Your problem: Find a uniform sustainable harvesting policy to recommend to shepherds, and find the resulting distribution of sheep that they can expect with this policy. Shepherds who raise sheep for sale to markets are also interested in a sustainable policy that gives a maximum yield. If you can find such a policy that has a larger annual yield than the uniform policy, then recommend it. On the other hand, shepherds who raise sheep for their wool may prefer to minimize the annual yield. If you can find a sustainable policy whose yield is smaller than that of the uniform policy, make a recommendation accordingly. In each case find the expected distribution of your harvesting policies. Do you think that there might be other economic factors that should be taken into account in this model? Organize your results for a report to be read by your supervisor and an informed public.

Procedure: Express this problem as a discrete linear dynamical system \(\mathbf{x}^{(k+1)}=L \mathbf{x}^{(k)}\), where \(L\) is a so-called Leslie matrix of the form

\[ L=\left[\begin{array}{cccccc} f_{1} & f_{2} & f_{3} & \cdots & f_{n-1} & f_{n} \\ s_{1} & 0 & 0 & \cdots & 0 & 0 \\ 0 & s_{2} & 0 & \cdots & 0 & 0 \\ \vdots & \vdots & \vdots & \vdots & \vdots & \vdots \\ 0 & 0 & 0 & \cdots & s_{n-1} & 0 \end{array}\right] \]

It is understood that \(0<s_{i} \leq 1,0 \leq f_{i}\), and at least one \(f_{i}\) is nonzero.
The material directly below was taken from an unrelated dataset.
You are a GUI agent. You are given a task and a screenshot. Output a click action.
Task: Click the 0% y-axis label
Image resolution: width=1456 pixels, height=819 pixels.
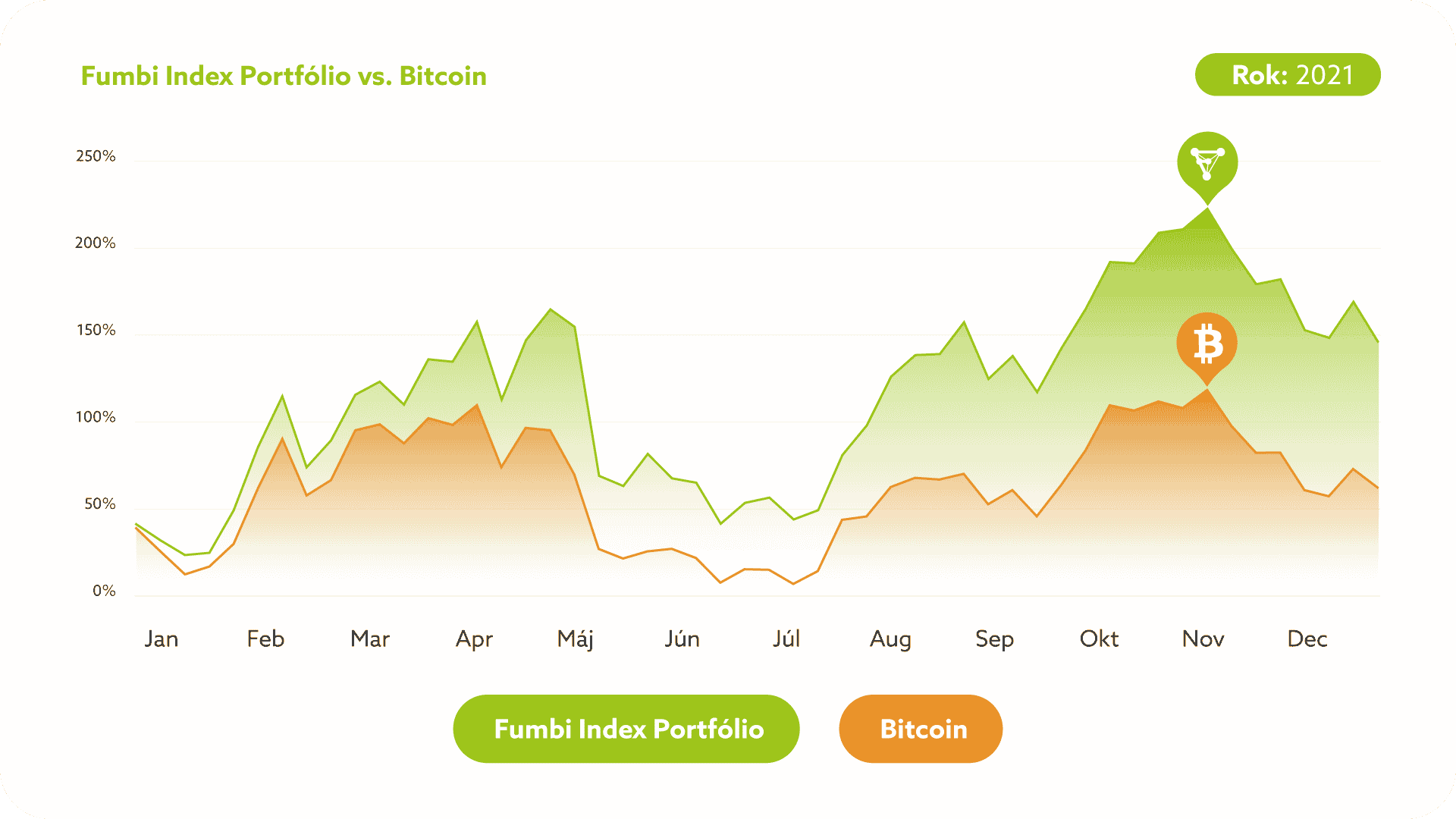coord(104,591)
In regard to harvesting, let \(H\) be a diagonal matrix with the harvest fractions \(h_{i}\) down the diagonal. (Here \(0 \leq h_{i} \leq 1\).) Then the population that results from this harvesting at the end of each period is given by \(\mathbf{x}^{k+1}=L \mathbf{x}^{k}-H L \mathbf{x}^{k}=(I-H) L \mathbf{x}^{k}\). There are other theoretical tools, but all you need to do is to find a matrix \(H\) such that 1 is the dominant eigenvalue of \((I-H) L\). You can do this by trial and error, a method that is applicable to any harvesting policy, uniform or not. However, in the case of uniform policies it’s simpler to note that \((I-H) L=(1-h) L\), where \(h\) is the diagonal entry of \(H\). Find an eigenvector corresponding to this eigenvalue and scale this vector by dividing it by the sum of its components to obtains a probability distribution vector that could be used for any population.